→ EXERCISE: Update the listing from its first line through the line that contains "Do not worry", replacing "screenshot" with "screen capture" and keeping everything else the same. Leave the pictures out of your answer.

>> Start

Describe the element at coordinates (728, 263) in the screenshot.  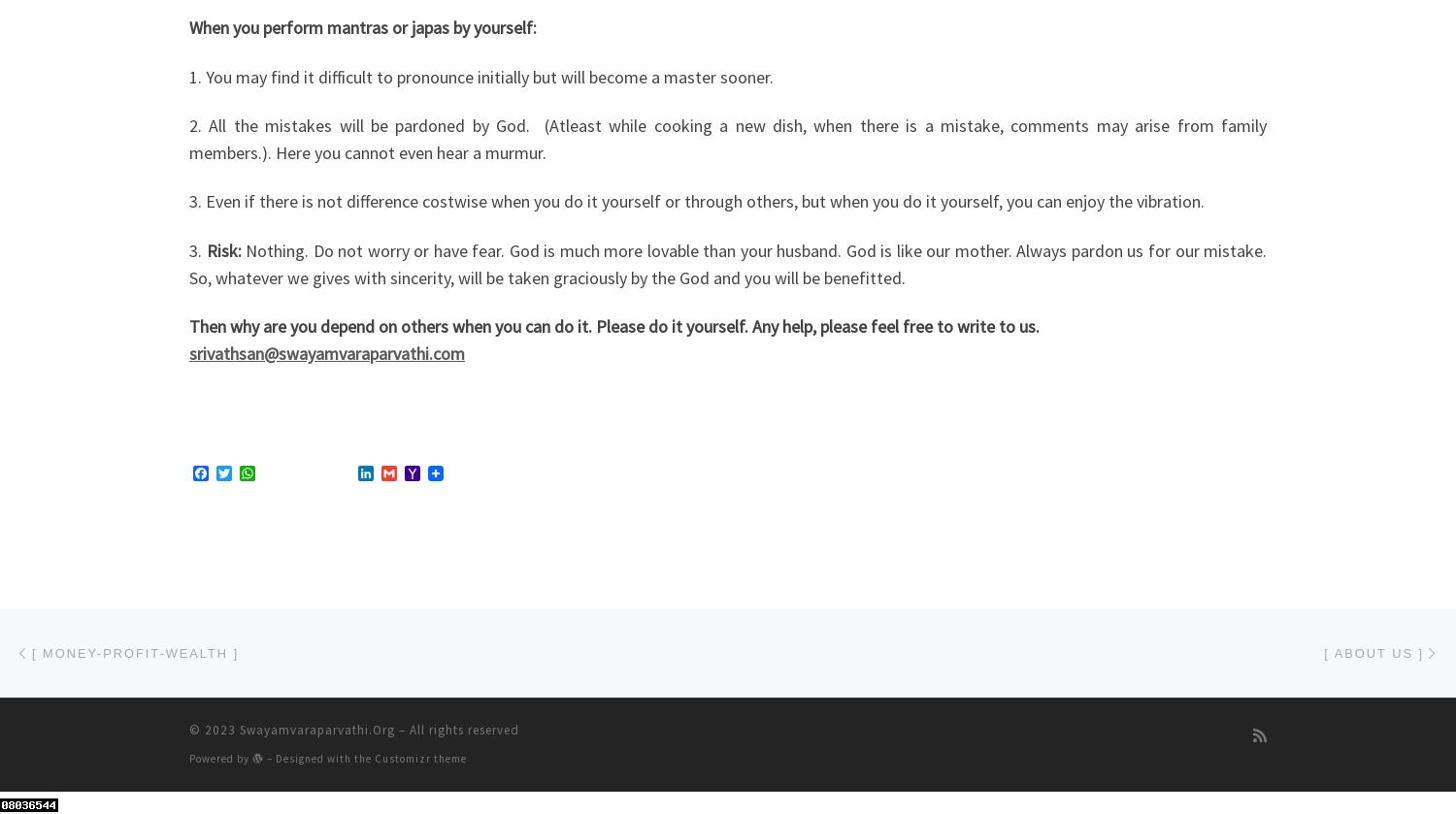
I see `'Nothing. Do not worry or have fear. God is much more lovable than your husband. God is like our mother. Always pardon us for our mistake. So, whatever we gives with sincerity, will be taken graciously by the God and you will be benefitted.'` at that location.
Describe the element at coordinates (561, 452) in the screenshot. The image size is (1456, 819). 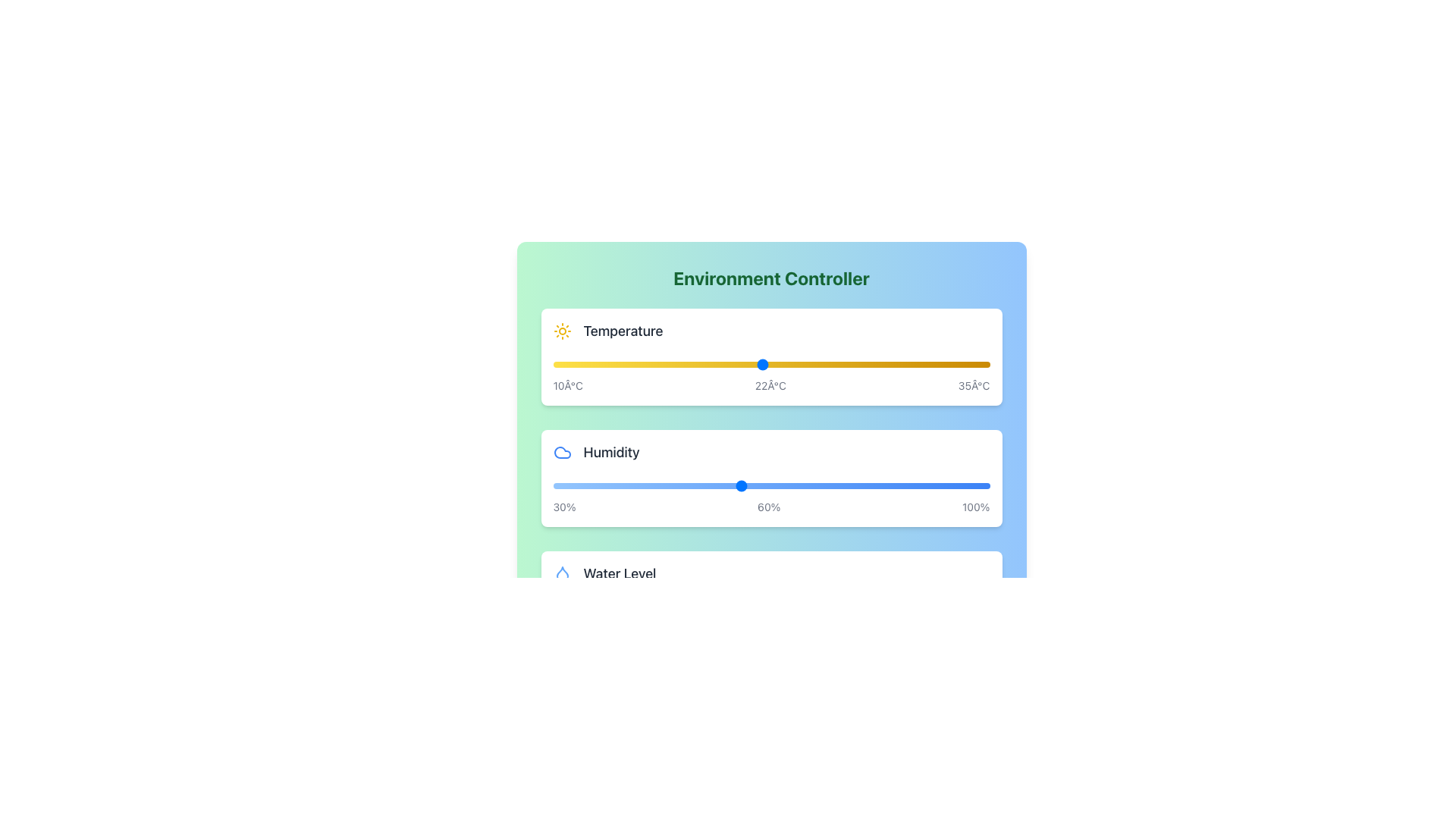
I see `the cloud icon representing the 'Humidity' section, located on the left side of the 'Humidity' label` at that location.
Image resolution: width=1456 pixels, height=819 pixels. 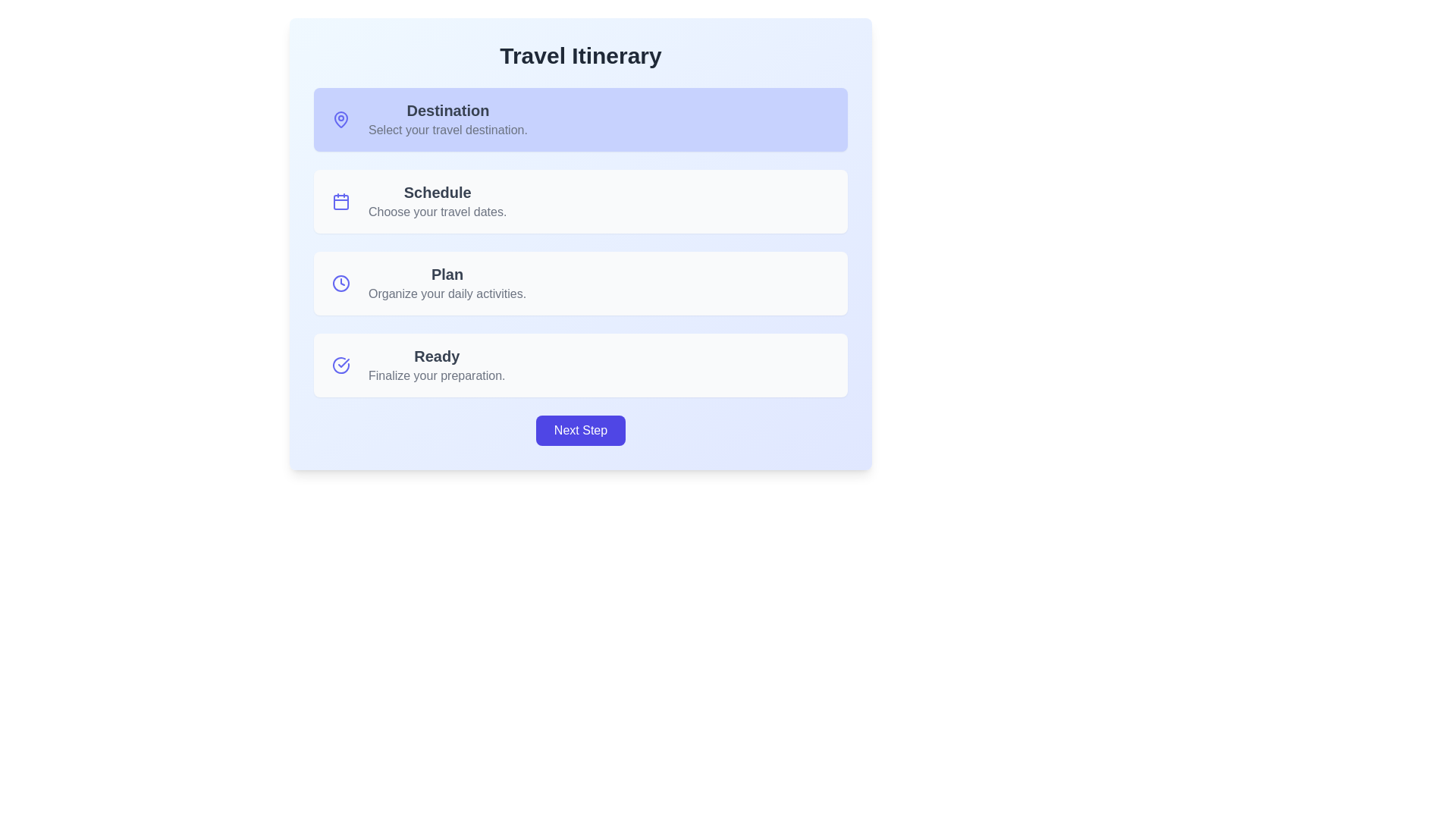 What do you see at coordinates (447, 275) in the screenshot?
I see `the Text label that serves as a heading above the description 'Organize your daily activities.' in the third card titled 'Plan'` at bounding box center [447, 275].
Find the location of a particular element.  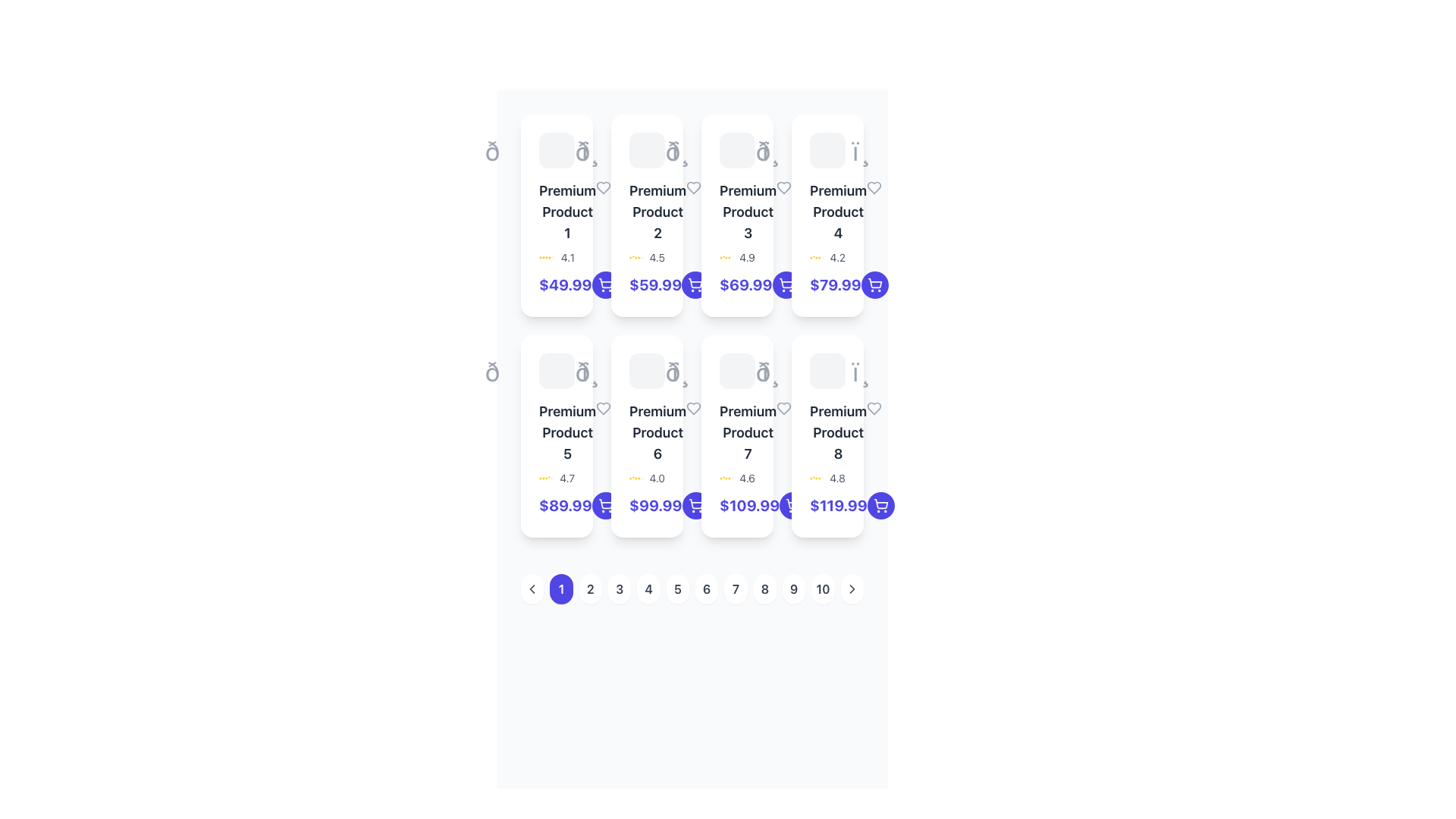

the first star icon representing a 4.6 rating score for the product 'Premium Product 7' in the second row of the grid interface is located at coordinates (720, 479).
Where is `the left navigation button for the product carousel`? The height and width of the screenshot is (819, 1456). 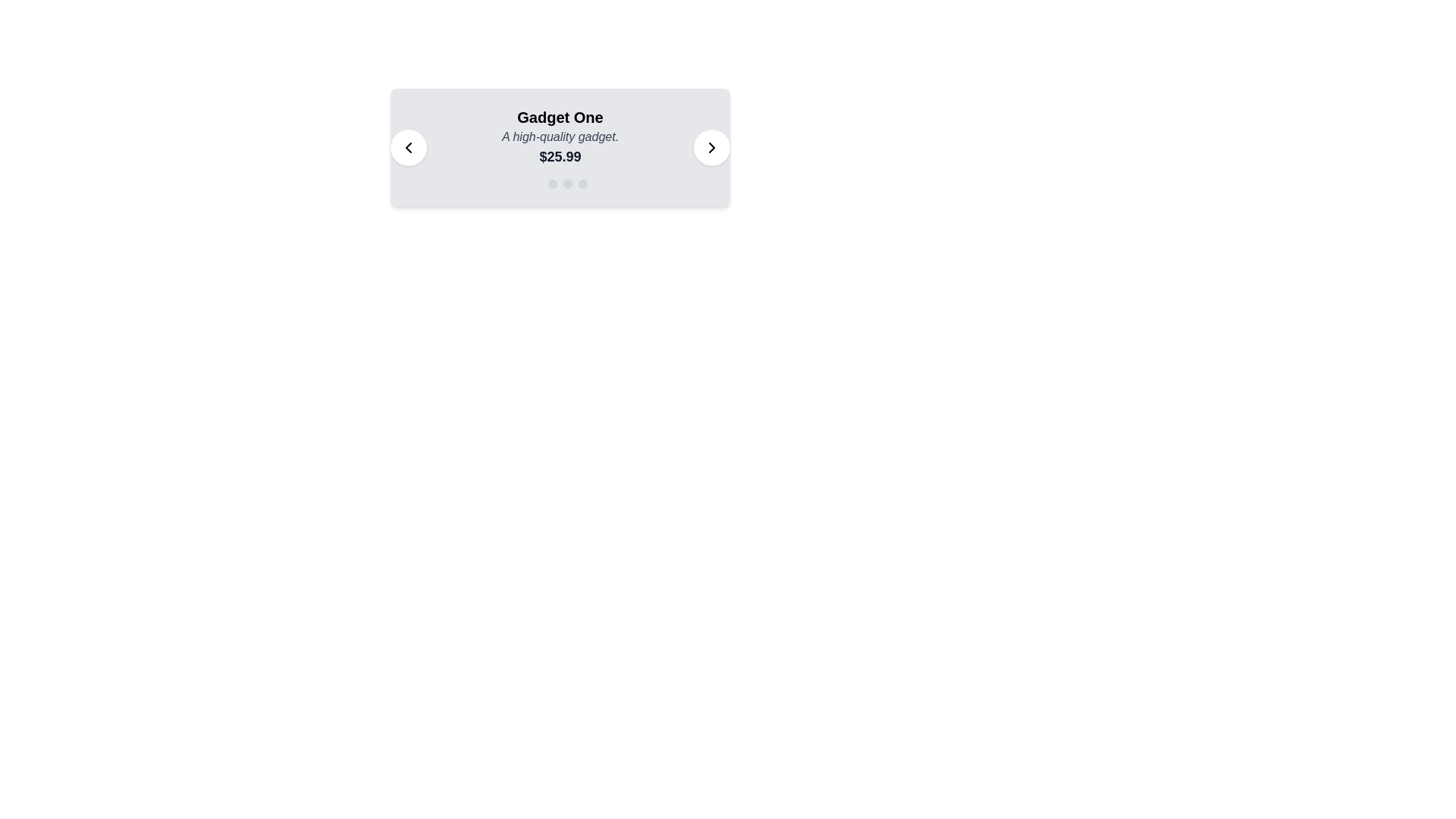 the left navigation button for the product carousel is located at coordinates (408, 148).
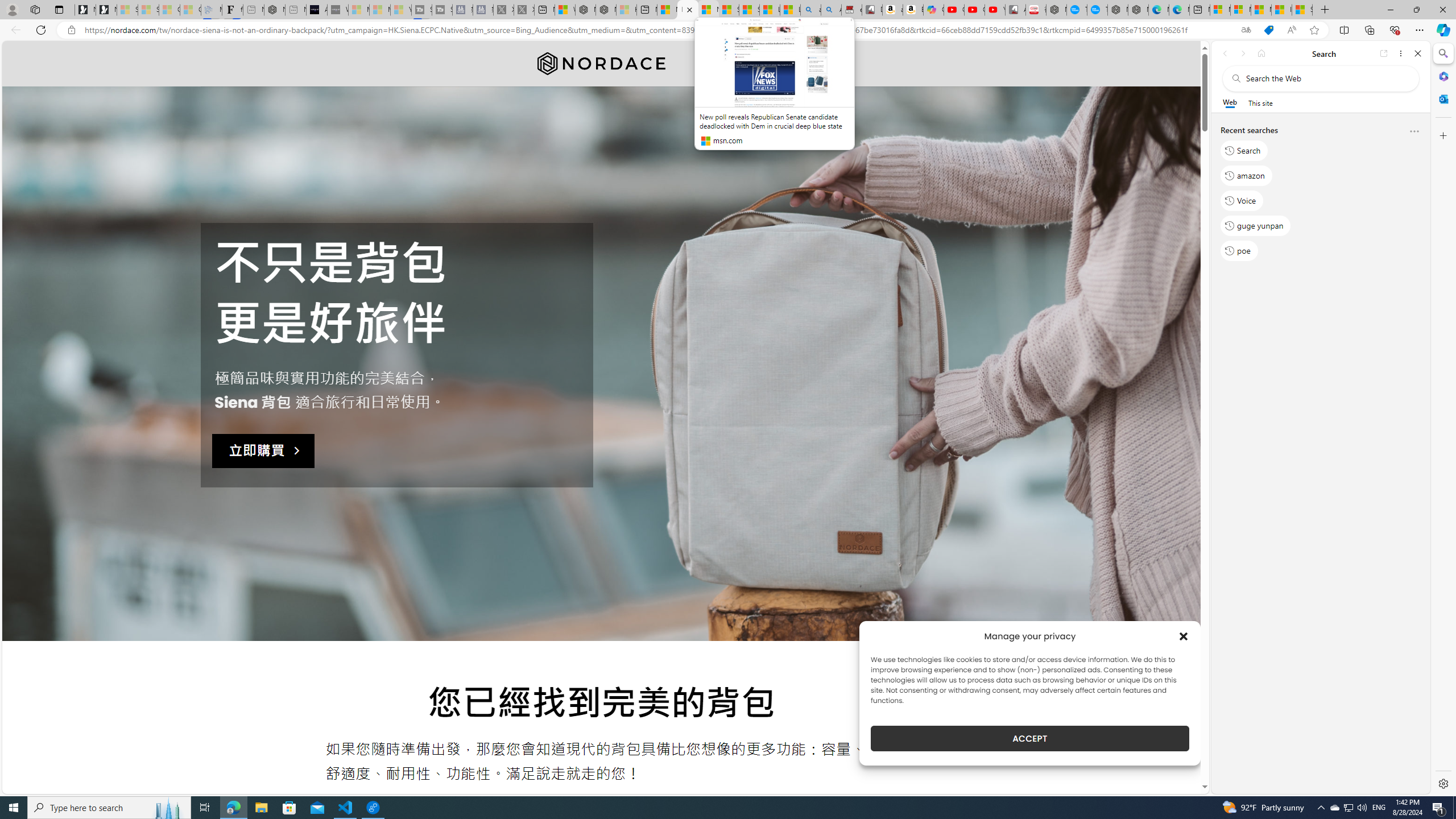 The height and width of the screenshot is (819, 1456). I want to click on 'Web scope', so click(1230, 102).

>> End

→ EXERCISE OUTPUT:
Describe the element at coordinates (728, 263) in the screen capture.  
I see `'Nothing. Do not worry or have fear. God is much more lovable than your husband. God is like our mother. Always pardon us for our mistake. So, whatever we gives with sincerity, will be taken graciously by the God and you will be benefitted.'` at that location.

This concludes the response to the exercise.